▸ WORK TO COMPLETE
An answer that reproduces all the entries exactly is what is needed.

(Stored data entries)
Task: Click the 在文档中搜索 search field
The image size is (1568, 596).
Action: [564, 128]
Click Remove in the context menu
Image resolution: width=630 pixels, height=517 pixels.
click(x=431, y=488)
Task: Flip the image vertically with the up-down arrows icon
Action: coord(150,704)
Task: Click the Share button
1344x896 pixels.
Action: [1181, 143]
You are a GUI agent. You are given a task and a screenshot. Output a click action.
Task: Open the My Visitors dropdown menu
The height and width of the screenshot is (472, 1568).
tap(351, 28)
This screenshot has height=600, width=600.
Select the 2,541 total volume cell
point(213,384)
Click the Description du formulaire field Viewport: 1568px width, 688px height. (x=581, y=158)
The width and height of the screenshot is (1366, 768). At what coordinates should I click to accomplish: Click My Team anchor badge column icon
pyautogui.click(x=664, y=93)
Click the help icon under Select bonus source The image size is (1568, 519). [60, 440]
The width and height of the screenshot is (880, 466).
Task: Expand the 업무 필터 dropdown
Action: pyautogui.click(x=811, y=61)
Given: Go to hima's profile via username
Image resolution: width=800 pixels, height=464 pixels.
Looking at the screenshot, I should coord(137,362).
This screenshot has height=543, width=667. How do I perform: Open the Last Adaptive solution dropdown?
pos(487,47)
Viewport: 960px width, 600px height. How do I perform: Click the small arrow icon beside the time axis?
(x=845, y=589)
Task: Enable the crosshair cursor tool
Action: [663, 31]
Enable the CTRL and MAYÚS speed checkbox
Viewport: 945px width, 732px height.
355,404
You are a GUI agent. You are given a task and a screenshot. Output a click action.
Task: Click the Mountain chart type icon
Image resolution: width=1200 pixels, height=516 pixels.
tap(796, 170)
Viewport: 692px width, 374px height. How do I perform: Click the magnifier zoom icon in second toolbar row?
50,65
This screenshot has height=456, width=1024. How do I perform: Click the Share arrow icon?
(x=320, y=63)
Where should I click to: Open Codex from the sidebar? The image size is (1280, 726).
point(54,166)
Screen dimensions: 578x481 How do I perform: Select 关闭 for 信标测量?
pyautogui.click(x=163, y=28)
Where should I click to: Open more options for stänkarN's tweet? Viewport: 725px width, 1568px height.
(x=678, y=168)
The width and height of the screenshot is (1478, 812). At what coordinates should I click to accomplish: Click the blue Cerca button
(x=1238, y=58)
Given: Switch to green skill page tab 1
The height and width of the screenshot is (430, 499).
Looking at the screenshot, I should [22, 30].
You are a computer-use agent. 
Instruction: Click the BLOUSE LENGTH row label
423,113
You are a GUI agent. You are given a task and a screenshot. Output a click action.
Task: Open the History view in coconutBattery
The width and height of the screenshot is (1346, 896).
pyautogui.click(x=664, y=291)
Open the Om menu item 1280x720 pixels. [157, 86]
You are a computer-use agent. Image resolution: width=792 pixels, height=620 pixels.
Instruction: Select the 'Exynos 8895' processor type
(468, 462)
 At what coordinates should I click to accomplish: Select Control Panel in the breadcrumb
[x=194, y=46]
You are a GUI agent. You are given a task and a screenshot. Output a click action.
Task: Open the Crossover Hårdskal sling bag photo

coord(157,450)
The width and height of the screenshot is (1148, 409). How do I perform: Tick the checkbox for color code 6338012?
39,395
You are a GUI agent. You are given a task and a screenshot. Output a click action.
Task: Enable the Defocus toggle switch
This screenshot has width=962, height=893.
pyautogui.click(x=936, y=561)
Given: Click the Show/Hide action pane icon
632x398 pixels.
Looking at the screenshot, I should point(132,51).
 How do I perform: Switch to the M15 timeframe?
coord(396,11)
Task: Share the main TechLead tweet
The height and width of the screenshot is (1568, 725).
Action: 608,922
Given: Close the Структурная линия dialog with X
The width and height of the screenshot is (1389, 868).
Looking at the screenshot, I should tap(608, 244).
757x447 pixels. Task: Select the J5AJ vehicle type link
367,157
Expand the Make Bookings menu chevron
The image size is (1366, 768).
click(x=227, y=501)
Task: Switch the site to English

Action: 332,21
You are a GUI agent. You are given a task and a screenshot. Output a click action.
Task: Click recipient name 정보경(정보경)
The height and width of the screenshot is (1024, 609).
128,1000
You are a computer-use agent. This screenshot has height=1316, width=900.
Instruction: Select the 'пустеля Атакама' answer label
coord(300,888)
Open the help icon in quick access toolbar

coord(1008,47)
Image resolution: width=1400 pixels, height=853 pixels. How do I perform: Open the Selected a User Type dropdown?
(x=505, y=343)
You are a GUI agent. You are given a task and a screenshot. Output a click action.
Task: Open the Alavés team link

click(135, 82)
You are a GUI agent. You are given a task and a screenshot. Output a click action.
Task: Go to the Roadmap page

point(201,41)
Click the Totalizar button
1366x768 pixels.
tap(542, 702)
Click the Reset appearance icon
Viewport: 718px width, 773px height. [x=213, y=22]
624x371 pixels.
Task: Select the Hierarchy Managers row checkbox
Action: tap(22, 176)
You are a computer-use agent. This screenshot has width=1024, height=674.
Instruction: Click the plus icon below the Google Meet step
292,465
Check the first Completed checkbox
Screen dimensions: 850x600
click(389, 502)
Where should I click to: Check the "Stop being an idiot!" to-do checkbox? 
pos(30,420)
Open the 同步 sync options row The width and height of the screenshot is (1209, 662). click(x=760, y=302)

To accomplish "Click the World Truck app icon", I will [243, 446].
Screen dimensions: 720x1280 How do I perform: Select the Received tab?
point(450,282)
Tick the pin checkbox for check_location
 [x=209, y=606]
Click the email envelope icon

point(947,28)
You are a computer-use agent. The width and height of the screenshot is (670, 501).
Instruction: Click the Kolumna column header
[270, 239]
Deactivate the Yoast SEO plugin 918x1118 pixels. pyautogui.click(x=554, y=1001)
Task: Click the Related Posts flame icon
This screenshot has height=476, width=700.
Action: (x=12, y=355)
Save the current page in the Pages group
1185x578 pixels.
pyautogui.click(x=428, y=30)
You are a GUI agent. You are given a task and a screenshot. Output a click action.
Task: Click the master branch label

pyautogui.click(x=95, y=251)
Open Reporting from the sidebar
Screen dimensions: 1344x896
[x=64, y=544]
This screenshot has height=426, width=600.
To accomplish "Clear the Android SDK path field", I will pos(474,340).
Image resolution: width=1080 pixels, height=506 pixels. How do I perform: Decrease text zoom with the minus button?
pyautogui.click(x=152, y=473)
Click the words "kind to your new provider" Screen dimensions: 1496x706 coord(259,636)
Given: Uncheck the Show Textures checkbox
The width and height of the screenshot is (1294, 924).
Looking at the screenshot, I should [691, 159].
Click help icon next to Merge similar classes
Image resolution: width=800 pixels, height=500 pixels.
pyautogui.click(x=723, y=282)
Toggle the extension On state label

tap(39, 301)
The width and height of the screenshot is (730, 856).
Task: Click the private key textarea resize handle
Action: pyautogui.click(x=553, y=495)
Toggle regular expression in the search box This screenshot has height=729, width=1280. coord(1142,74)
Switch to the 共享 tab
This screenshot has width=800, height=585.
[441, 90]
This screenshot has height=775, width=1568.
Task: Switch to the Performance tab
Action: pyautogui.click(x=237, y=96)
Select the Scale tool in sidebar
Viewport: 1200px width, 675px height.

▸ RESPONSE FOR THIS EXERCISE
Task: Click the 在文档中搜索 search field
The image size is (1568, 596).
Action: [564, 128]
Click Remove in the context menu
Image resolution: width=630 pixels, height=517 pixels.
click(x=431, y=488)
Task: Flip the image vertically with the up-down arrows icon
Action: coord(150,704)
Task: Click the Share button
1344x896 pixels.
Action: [1181, 143]
You are a GUI agent. You are given a task and a screenshot. Output a click action.
Task: Open the My Visitors dropdown menu
The height and width of the screenshot is (472, 1568).
tap(351, 28)
This screenshot has height=600, width=600.
Select the 2,541 total volume cell
point(213,384)
Click the Description du formulaire field Viewport: 1568px width, 688px height. (x=581, y=158)
The width and height of the screenshot is (1366, 768). At what coordinates should I click to accomplish: Click My Team anchor badge column icon
pyautogui.click(x=664, y=93)
Click the help icon under Select bonus source The image size is (1568, 519). [60, 440]
The width and height of the screenshot is (880, 466).
Task: Expand the 업무 필터 dropdown
Action: pyautogui.click(x=811, y=61)
Given: Go to hima's profile via username
Image resolution: width=800 pixels, height=464 pixels.
Looking at the screenshot, I should coord(137,362).
This screenshot has height=543, width=667. How do I perform: Open the Last Adaptive solution dropdown?
pos(487,47)
Viewport: 960px width, 600px height. How do I perform: Click the small arrow icon beside the time axis?
(x=845, y=589)
Task: Enable the crosshair cursor tool
Action: [663, 31]
Enable the CTRL and MAYÚS speed checkbox
Viewport: 945px width, 732px height.
355,404
You are a GUI agent. You are given a task and a screenshot. Output a click action.
Task: Click the Mountain chart type icon
Image resolution: width=1200 pixels, height=516 pixels.
tap(796, 170)
Viewport: 692px width, 374px height. How do I perform: Click the magnifier zoom icon in second toolbar row?
50,65
This screenshot has height=456, width=1024. How do I perform: Click the Share arrow icon?
(x=320, y=63)
Where should I click to: Open Codex from the sidebar? The image size is (1280, 726).
point(54,166)
Screen dimensions: 578x481 How do I perform: Select 关闭 for 信标测量?
pyautogui.click(x=163, y=28)
Where should I click to: Open more options for stänkarN's tweet? Viewport: 725px width, 1568px height.
(x=678, y=168)
The width and height of the screenshot is (1478, 812). At what coordinates should I click to accomplish: Click the blue Cerca button
(x=1238, y=58)
Given: Switch to green skill page tab 1
The height and width of the screenshot is (430, 499).
Looking at the screenshot, I should [22, 30].
You are a computer-use agent. 
Instruction: Click the BLOUSE LENGTH row label
423,113
You are a GUI agent. You are given a task and a screenshot. Output a click action.
Task: Open the History view in coconutBattery
The width and height of the screenshot is (1346, 896).
pyautogui.click(x=664, y=291)
Open the Om menu item 1280x720 pixels. [157, 86]
You are a computer-use agent. Image resolution: width=792 pixels, height=620 pixels.
Instruction: Select the 'Exynos 8895' processor type
(468, 462)
 At what coordinates should I click to accomplish: Select Control Panel in the breadcrumb
[x=194, y=46]
You are a GUI agent. You are given a task and a screenshot. Output a click action.
Task: Open the Crossover Hårdskal sling bag photo

coord(157,450)
The width and height of the screenshot is (1148, 409). How do I perform: Tick the checkbox for color code 6338012?
39,395
You are a GUI agent. You are given a task and a screenshot. Output a click action.
Task: Enable the Defocus toggle switch
This screenshot has width=962, height=893.
pyautogui.click(x=936, y=561)
Given: Click the Show/Hide action pane icon
632x398 pixels.
Looking at the screenshot, I should point(132,51).
 How do I perform: Switch to the M15 timeframe?
coord(396,11)
Task: Share the main TechLead tweet
The height and width of the screenshot is (1568, 725).
Action: 608,922
Given: Close the Структурная линия dialog with X
The width and height of the screenshot is (1389, 868).
Looking at the screenshot, I should tap(608, 244).
757x447 pixels. Task: Select the J5AJ vehicle type link
367,157
Expand the Make Bookings menu chevron
The image size is (1366, 768).
click(x=227, y=501)
Task: Switch the site to English

Action: 332,21
You are a GUI agent. You are given a task and a screenshot. Output a click action.
Task: Click recipient name 정보경(정보경)
The height and width of the screenshot is (1024, 609).
128,1000
You are a computer-use agent. This screenshot has height=1316, width=900.
Instruction: Select the 'пустеля Атакама' answer label
coord(300,888)
Open the help icon in quick access toolbar

coord(1008,47)
Image resolution: width=1400 pixels, height=853 pixels. How do I perform: Open the Selected a User Type dropdown?
(x=505, y=343)
You are a GUI agent. You are given a task and a screenshot. Output a click action.
Task: Open the Alavés team link

click(135, 82)
You are a GUI agent. You are given a task and a screenshot. Output a click action.
Task: Go to the Roadmap page

point(201,41)
Click the Totalizar button
1366x768 pixels.
tap(542, 702)
Click the Reset appearance icon
Viewport: 718px width, 773px height. [x=213, y=22]
624x371 pixels.
Task: Select the Hierarchy Managers row checkbox
Action: tap(22, 176)
You are a computer-use agent. This screenshot has width=1024, height=674.
Instruction: Click the plus icon below the Google Meet step
292,465
Check the first Completed checkbox
Screen dimensions: 850x600
click(389, 502)
Where should I click to: Check the "Stop being an idiot!" to-do checkbox? 
pos(30,420)
Open the 同步 sync options row The width and height of the screenshot is (1209, 662). click(x=760, y=302)

To accomplish "Click the World Truck app icon", I will [243, 446].
Screen dimensions: 720x1280 How do I perform: Select the Received tab?
point(450,282)
Tick the pin checkbox for check_location
 [x=209, y=606]
Click the email envelope icon

point(947,28)
You are a computer-use agent. The width and height of the screenshot is (670, 501).
Instruction: Click the Kolumna column header
[270, 239]
Deactivate the Yoast SEO plugin 918x1118 pixels. pyautogui.click(x=554, y=1001)
Task: Click the Related Posts flame icon
This screenshot has height=476, width=700.
Action: (x=12, y=355)
Save the current page in the Pages group
1185x578 pixels.
pyautogui.click(x=428, y=30)
You are a GUI agent. You are given a task and a screenshot. Output a click action.
Task: Click the master branch label

pyautogui.click(x=95, y=251)
Open Reporting from the sidebar
Screen dimensions: 1344x896
[x=64, y=544]
This screenshot has height=426, width=600.
To accomplish "Clear the Android SDK path field", I will pos(474,340).
Image resolution: width=1080 pixels, height=506 pixels. How do I perform: Decrease text zoom with the minus button?
pyautogui.click(x=152, y=473)
Click the words "kind to your new provider" Screen dimensions: 1496x706 coord(259,636)
Given: Uncheck the Show Textures checkbox
The width and height of the screenshot is (1294, 924).
Looking at the screenshot, I should [691, 159].
Click help icon next to Merge similar classes
Image resolution: width=800 pixels, height=500 pixels.
pyautogui.click(x=723, y=282)
Toggle the extension On state label

tap(39, 301)
The width and height of the screenshot is (730, 856).
Task: Click the private key textarea resize handle
Action: pyautogui.click(x=553, y=495)
Toggle regular expression in the search box This screenshot has height=729, width=1280. coord(1142,74)
Switch to the 共享 tab
This screenshot has width=800, height=585.
[441, 90]
This screenshot has height=775, width=1568.
Task: Switch to the Performance tab
Action: pyautogui.click(x=237, y=96)
Select the Scale tool in sidebar
Viewport: 1200px width, 675px height.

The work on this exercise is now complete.